Earth vs. the Spider (1958)
Critter: Red-legged Tarantula, giant-sized, Family: Theraphosidae
Size: Varies, it can fit in a high-school gym, yet it is taller than a 2-story building
Modus Operandi: Screams in a silly human voice, walks around menacingly, apparently drains the juice out of human victims
How the Menace Emerges: An unsolved mystery. Why now? Who knows? Not even the townsfolk of River Falls care.
End Goal: Dinner

Earth vs. the Spider another installment in a lifetime of big critter flicks from Mr. B.I.G., Bert I. Gordon, master of 50s gigantism. In true b-movie fashion, he plugs his own flicks on the marquee in town more than once. Mr. B.I.G. and American International were known for their capacity to seize upon a current fad and churn out a low-budget response in a jiffy, and this is no exception. This was another gigantic critter flick for the teen crowd, with nothing deeper than turning a dollar at its core. Although some of the “teens” are at least 30, the acting is tolerable enough and Earth vs. the Spider rolls along well, without ever slowing to a crawl. Of course, all attacks are off-camera, but there a little gore and rear-projection solves nearly all of the budget problems. Even some of the non-spider shots are classically creepy, like the post-rampage footage of suburban destruction and a blood-spattered toddler crying in the street.

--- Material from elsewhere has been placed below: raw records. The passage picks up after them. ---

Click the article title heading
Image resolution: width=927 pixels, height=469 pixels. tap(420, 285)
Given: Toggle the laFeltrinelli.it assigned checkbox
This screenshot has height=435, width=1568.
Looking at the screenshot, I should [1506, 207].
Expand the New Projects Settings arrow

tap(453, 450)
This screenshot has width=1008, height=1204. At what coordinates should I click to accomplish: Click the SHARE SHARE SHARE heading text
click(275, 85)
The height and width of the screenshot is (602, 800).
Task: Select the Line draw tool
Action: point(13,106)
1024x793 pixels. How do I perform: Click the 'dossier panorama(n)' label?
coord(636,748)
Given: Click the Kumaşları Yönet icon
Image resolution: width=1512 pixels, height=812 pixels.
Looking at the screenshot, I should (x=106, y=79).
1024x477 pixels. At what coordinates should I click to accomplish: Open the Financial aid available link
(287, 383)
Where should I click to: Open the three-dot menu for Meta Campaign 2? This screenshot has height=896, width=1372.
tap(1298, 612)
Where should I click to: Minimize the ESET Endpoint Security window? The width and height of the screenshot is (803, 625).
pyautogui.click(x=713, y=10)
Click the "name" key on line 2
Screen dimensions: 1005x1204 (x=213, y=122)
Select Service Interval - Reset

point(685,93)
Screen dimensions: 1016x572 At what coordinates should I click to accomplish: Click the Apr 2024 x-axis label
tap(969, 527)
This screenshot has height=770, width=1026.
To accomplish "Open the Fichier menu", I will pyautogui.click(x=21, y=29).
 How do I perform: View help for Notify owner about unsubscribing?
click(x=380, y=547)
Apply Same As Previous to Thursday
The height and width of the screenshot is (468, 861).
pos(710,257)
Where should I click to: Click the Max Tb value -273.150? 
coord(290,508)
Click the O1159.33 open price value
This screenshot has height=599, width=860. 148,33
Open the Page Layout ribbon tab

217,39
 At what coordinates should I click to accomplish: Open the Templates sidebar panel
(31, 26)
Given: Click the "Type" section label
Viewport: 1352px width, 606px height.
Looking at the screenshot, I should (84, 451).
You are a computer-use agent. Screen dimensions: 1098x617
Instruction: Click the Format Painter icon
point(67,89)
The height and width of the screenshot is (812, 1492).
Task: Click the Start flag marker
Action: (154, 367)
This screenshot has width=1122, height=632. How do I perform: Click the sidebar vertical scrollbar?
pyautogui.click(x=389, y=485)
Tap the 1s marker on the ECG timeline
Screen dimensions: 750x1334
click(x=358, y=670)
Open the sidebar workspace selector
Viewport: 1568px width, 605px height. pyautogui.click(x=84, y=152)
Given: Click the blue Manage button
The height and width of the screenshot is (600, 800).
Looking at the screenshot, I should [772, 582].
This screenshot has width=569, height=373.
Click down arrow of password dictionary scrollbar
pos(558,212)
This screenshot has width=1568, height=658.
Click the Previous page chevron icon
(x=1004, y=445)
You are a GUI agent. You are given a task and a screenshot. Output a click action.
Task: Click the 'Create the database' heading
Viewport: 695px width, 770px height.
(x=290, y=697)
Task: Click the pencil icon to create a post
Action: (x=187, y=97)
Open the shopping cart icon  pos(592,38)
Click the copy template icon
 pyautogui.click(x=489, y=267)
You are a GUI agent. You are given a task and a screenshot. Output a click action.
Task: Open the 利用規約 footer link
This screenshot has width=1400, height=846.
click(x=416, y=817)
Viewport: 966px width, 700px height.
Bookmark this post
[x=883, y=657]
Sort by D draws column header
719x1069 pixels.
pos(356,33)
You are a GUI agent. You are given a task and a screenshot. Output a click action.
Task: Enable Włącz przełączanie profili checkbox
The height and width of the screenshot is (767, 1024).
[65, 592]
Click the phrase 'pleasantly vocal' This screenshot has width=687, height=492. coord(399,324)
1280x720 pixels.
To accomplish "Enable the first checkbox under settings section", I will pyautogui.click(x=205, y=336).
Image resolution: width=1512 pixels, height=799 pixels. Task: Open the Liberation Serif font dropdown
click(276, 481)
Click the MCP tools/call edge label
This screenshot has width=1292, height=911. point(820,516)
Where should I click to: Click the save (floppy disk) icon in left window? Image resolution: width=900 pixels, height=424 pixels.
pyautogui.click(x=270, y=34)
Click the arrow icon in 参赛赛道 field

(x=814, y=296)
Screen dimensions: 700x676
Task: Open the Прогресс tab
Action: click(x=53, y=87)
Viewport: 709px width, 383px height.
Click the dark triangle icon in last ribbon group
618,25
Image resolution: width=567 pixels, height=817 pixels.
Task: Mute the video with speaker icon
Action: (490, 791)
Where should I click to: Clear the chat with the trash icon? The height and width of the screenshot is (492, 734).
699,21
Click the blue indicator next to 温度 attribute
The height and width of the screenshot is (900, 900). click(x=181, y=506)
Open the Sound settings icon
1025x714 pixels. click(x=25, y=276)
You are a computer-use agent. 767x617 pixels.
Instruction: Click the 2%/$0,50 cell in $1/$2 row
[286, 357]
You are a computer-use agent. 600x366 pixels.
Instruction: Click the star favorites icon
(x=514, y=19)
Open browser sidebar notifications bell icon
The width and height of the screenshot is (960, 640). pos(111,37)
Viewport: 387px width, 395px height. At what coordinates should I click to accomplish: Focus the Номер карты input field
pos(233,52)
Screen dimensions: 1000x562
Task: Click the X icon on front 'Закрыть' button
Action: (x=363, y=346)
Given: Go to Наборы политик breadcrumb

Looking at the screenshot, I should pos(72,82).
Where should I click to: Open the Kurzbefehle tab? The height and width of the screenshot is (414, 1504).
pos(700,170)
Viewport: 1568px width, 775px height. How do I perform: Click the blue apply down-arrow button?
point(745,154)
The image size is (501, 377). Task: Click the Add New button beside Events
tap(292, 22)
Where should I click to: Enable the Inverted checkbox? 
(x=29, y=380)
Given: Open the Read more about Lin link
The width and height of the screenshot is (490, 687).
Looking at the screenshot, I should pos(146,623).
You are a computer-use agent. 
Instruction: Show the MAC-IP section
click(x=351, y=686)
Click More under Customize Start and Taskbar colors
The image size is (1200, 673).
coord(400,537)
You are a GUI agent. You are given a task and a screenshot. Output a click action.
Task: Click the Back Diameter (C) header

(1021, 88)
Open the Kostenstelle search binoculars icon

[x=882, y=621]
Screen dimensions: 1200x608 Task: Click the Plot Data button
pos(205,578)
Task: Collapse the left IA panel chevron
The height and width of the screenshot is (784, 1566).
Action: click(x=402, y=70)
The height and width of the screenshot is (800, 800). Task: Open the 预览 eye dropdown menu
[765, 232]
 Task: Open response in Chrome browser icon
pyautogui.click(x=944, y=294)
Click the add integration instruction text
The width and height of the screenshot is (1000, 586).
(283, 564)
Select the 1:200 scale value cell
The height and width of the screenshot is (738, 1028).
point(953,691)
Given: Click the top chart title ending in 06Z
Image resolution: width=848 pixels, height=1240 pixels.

The spider is very spidery, since it’s the real deal throughout most of the film. For the most part, it’s integrated pretty well into its larger landscape, if you can overlook the size changes it goes through. There are even shadows drawn onto the ground sometimes, in a touching attempt at realism. The voice of the spider is top-notch, over the top and very human. I swear it’s saying a garbled “home” as it crawls back into its cave. Plausibility needs to be tossed out the window when walking into a giant critter attacks movie, so there’s no need to harp on the many implausible story developments. Instead, there’s a bunch of absurd twists to provide tension or a cheap gag. Earth vs. the Spider is nothing more or less than a fun romp through cheap b-movie territory. Enjoy.

Nit-picking Science: Professor Kingman, insects? Spiders aren’t insects!